## Problem statement
Count the lines in the data below that contain the string "screenshot", and reply with only that number.

## Data shown
□ □ □ □ □ □ □

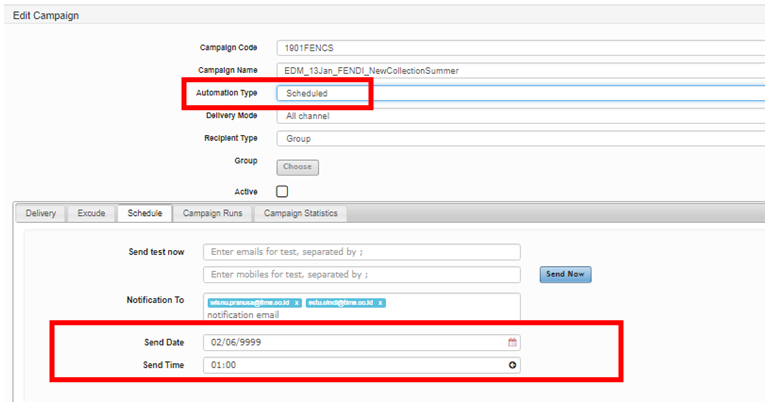
Task: Click the Choose group button
Action: 297,167
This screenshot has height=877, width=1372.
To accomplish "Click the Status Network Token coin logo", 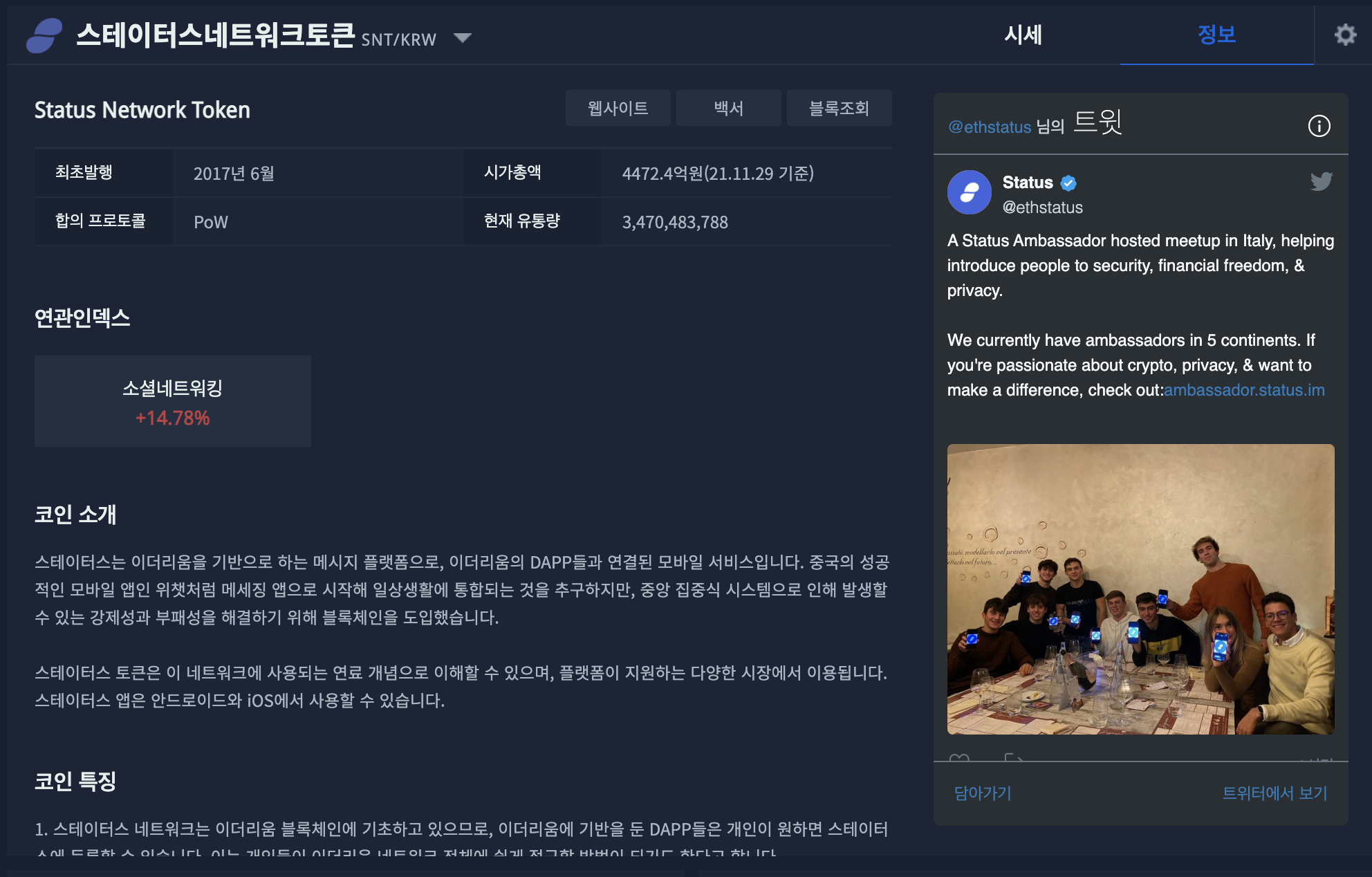I will click(x=44, y=35).
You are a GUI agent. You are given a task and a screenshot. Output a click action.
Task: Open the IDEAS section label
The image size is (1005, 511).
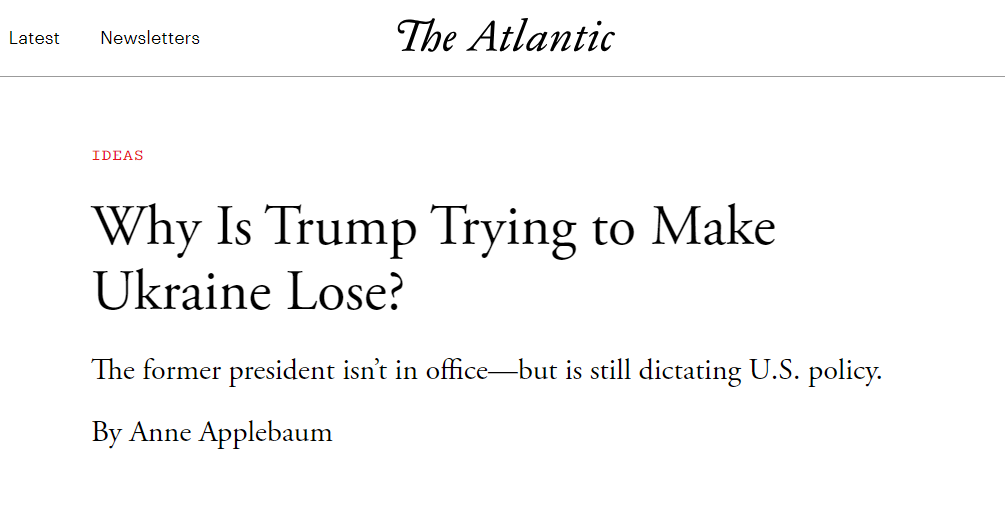tap(118, 155)
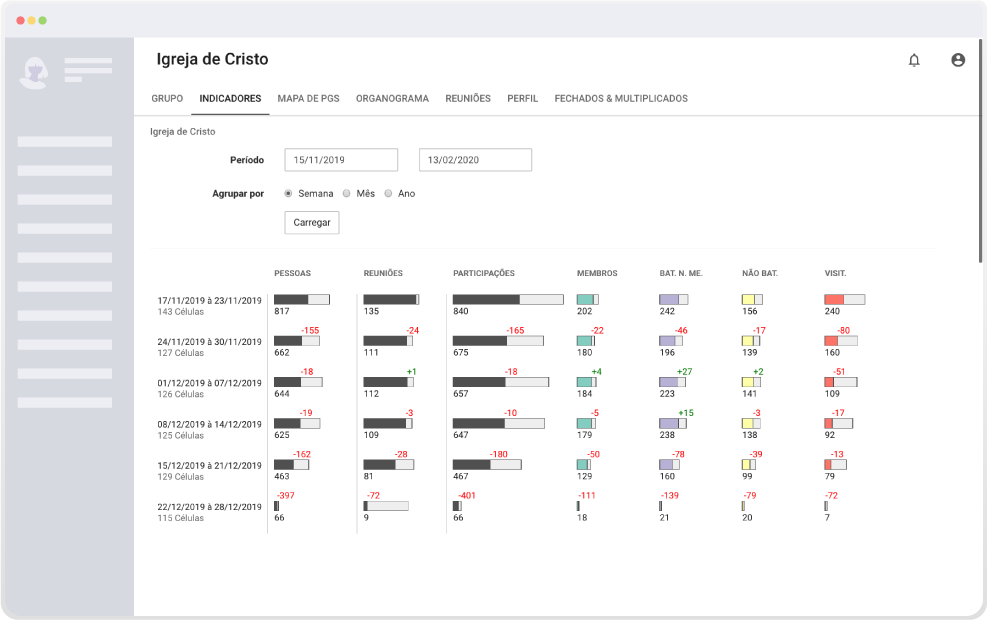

□ □ □ □ □ □ □

## Task result
2